I’ve tried to not have too much home bias among my investments but will need to do a full ‘audit’ at some point to make sure – I think UK equity is around 30%, with the rest being global but I could be wrong! I’m coming up to my 5 years investing so will balance then if need be.

I totally get what you’re saying about diversity amongst personal finance blogs – we’re all pretty much talking about the same kind of stuff but all of us have a different story, are at different stages of our lives, with different backgrounds, taking different paths to reach the end goal. Even what we will do when we reach that goal will be different – not everyone will RE after FI.

Anyway, I for one love reading new blogs and reading people’s stories and journeys.

Hi Weenie,

Admittedly the “own your age in bonds” might be outdated advice. I chose it as an example to show that it’s often advised to hold some money outside of equities, especially as you approach retirement age, or if you’re trying to preserve the wealth you have, rather than trying to create more. I guess you are sort of planning along those same lines, only choosing to hold cash rather than bonds for when things go wrong!

I am mostly invested in Vanguard’s Global All Cap Index Fund, so I don’t have too much in the way of home bias myself.

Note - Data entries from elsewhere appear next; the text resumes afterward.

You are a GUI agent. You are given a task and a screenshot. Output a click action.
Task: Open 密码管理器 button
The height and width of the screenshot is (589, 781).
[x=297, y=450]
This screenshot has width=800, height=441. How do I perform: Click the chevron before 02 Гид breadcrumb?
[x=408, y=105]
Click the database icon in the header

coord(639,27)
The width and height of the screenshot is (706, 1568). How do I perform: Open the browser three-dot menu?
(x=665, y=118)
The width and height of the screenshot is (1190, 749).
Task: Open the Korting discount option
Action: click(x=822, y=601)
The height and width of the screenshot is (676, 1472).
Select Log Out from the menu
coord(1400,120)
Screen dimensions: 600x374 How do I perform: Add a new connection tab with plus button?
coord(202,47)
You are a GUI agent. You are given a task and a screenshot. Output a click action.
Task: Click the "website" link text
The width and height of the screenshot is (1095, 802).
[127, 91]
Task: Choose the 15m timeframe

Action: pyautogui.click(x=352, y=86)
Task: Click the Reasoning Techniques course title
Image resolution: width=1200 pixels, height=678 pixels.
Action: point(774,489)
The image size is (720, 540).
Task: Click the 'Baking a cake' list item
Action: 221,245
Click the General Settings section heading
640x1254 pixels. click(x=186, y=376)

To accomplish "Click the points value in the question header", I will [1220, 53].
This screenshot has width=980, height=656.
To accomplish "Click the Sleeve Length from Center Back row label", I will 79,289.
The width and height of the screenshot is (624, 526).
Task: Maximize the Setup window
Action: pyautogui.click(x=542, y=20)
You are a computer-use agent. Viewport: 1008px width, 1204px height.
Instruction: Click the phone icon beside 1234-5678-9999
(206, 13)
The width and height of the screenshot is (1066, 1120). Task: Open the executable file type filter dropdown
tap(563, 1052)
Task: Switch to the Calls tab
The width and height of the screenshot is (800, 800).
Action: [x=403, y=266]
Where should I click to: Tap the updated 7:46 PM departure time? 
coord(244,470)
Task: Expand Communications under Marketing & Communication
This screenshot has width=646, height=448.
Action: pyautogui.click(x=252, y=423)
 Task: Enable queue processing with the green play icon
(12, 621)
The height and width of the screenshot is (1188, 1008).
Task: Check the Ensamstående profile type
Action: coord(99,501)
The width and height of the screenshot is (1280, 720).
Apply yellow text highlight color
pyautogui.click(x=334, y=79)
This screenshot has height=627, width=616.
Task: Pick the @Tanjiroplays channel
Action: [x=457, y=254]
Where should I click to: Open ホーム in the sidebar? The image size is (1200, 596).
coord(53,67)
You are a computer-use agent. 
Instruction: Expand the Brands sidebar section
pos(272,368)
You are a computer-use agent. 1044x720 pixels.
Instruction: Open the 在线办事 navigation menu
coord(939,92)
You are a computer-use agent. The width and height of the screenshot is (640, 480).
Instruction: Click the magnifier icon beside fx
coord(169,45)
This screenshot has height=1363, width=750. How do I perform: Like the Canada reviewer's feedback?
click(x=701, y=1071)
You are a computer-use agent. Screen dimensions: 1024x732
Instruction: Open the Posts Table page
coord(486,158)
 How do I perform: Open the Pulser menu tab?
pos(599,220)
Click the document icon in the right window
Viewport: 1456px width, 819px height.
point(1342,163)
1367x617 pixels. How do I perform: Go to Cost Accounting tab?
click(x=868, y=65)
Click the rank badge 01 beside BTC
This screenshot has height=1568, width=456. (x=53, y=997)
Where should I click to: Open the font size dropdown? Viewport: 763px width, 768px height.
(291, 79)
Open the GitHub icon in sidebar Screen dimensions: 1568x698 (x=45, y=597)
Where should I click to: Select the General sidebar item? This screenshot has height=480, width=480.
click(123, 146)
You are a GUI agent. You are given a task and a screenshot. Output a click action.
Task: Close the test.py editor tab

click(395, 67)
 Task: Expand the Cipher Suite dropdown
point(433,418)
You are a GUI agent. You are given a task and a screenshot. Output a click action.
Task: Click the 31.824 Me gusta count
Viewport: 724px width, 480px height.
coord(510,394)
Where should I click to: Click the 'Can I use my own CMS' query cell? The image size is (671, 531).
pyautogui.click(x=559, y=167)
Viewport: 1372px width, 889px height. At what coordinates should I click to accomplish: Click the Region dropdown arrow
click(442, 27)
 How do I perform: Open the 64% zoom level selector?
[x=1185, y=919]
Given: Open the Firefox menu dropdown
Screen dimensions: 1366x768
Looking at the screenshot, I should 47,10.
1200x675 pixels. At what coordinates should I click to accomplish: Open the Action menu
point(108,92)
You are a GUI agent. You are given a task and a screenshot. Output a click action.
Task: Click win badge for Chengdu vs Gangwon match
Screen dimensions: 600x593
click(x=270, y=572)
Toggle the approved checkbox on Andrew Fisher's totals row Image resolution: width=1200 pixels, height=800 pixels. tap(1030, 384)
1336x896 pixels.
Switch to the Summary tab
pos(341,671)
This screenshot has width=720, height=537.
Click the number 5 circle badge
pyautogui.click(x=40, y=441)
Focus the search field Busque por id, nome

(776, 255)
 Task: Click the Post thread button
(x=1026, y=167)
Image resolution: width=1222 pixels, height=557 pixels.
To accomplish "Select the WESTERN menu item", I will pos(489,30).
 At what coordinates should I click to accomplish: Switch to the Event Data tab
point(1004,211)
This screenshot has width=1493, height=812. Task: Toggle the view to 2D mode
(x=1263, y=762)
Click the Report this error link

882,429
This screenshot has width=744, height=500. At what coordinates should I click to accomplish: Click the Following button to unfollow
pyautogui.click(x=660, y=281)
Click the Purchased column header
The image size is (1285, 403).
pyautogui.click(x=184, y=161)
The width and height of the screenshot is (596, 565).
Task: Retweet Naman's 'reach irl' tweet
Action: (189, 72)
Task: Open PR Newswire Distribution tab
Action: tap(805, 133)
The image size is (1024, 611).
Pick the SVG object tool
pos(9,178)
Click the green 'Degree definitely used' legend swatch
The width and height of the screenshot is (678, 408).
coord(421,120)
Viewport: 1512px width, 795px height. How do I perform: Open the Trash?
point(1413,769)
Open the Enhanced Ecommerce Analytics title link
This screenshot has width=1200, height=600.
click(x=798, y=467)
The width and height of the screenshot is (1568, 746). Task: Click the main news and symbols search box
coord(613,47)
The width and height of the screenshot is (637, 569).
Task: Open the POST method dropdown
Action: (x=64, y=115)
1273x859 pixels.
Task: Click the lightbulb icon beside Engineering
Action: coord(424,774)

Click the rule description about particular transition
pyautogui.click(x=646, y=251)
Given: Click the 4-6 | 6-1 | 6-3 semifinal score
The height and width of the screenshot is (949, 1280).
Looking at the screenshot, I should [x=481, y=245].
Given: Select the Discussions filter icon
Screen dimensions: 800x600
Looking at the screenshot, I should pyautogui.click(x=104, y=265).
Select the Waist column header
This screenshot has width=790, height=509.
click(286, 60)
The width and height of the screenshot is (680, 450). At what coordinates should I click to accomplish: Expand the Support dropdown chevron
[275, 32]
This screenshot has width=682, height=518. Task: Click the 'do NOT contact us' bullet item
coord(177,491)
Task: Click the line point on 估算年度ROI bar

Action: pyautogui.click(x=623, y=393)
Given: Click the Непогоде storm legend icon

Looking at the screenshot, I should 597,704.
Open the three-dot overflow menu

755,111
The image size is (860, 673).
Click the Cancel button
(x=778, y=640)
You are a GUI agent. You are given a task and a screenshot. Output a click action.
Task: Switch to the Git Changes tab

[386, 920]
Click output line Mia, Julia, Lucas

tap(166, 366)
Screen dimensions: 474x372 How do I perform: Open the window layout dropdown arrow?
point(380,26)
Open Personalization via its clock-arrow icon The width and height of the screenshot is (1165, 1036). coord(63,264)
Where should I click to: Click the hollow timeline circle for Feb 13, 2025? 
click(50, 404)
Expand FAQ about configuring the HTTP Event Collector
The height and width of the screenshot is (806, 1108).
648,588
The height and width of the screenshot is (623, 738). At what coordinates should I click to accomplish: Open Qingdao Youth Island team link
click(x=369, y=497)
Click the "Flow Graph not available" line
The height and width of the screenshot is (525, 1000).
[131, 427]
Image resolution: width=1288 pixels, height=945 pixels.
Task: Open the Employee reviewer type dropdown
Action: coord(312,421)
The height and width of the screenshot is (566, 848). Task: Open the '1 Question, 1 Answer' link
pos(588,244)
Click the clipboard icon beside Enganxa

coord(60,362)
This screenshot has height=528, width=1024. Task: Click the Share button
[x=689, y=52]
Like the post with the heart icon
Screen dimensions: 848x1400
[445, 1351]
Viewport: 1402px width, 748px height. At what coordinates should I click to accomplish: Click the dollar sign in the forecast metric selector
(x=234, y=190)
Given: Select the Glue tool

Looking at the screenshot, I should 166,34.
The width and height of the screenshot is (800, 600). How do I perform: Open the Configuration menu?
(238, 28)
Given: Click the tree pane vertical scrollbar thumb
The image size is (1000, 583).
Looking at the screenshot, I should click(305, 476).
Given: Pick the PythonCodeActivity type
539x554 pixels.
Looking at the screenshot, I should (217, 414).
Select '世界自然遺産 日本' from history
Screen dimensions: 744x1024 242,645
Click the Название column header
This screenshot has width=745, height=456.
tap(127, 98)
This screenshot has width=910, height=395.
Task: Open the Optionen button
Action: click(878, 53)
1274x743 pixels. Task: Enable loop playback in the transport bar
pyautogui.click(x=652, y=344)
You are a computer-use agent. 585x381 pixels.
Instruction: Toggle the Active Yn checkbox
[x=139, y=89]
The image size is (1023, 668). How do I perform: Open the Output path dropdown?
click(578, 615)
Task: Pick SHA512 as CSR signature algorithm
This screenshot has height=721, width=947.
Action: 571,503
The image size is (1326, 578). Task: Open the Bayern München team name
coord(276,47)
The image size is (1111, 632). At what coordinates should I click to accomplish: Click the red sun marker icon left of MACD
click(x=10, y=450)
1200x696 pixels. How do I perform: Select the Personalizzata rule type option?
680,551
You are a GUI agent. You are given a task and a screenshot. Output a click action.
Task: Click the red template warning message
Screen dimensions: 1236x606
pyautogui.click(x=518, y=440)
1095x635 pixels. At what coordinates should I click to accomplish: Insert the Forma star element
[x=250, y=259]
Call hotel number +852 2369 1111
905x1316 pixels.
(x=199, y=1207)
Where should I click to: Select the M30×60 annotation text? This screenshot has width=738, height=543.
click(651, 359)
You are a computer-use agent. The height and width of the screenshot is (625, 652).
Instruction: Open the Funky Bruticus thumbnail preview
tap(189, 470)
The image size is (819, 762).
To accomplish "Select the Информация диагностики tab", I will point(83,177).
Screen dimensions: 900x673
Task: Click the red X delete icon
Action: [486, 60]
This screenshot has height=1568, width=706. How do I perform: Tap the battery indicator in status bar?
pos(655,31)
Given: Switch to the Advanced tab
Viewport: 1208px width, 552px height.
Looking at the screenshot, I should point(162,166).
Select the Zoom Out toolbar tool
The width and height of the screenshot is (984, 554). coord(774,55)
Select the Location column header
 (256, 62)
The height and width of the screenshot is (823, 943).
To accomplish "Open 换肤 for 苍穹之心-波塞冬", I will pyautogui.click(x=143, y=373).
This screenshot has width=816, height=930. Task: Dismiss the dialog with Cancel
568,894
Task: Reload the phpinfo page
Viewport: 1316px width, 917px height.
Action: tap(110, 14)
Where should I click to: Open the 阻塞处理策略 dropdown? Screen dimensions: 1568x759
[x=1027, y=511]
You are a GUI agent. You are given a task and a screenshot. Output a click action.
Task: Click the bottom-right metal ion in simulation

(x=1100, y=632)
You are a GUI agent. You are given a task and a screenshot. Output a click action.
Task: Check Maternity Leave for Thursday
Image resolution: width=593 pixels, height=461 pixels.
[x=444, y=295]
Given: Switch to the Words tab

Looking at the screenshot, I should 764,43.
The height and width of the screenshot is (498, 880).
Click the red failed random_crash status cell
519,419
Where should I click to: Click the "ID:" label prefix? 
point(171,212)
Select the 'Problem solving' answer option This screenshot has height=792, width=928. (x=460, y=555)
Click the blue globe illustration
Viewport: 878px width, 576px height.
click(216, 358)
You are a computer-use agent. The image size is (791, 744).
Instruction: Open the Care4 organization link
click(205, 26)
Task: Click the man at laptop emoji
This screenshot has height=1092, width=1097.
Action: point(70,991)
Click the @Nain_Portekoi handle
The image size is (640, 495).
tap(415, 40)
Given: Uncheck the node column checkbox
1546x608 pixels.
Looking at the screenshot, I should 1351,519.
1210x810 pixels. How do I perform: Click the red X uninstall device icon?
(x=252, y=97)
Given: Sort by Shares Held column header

I agree! I have really enjoyed looking through the vast variety of different personal finance blogs. Everyone has something different to add and their own unique voice.

Very interesting what you say about diversification. That article from the i illustrates something that I think a lot of people say (and worse believe) about their home being their pension. As you say, even if that’s partly true you are better off balancing a bit between asset classes.

From my side my focus is to try to balance savings between home, pension and ISAs (in trackers). I’m thinking about putting a bit into peer to peer as well to diversify further but haven’t got round to looking into it yet.

But in any event completely agree with you that being overweight in any one area is a recipe for trouble!

Also agree with you about diversification in other aspects of life. The times that I have grown the most have been when I have stepped out of my comfort zone whether that is travel, or new people, or a new job or a new hobby. I’ve also never regretted doing any of those things.

Hi Caveman! Thanks for commenting. Always good to see a new blogger emerge.

I think it’s true of most people in older generations; not saving much money for retirement, and then assuming that a fully paid off house and the state pension will be enough to live on. I would imagine that most of those people end up with a shock to the system as the state pension isn’t huge.

I’ve also thought about investing in peer-to-peer, but I’m worried that Brexit will make that area even more volatile than it already is. For now, my savings seem similar to yours. I’m focused on putting as much as possible into my S&S ISA each year, whilst also saving for a house in a Lifetime ISA and contributing to my pension each month (currently a defined benefit scheme).

Definitely agree with you on the benefits of challenging yourself and stepping outside of your comfort zone! That usually leads, in my experience, to much greater personal growth and much more interesting experiences.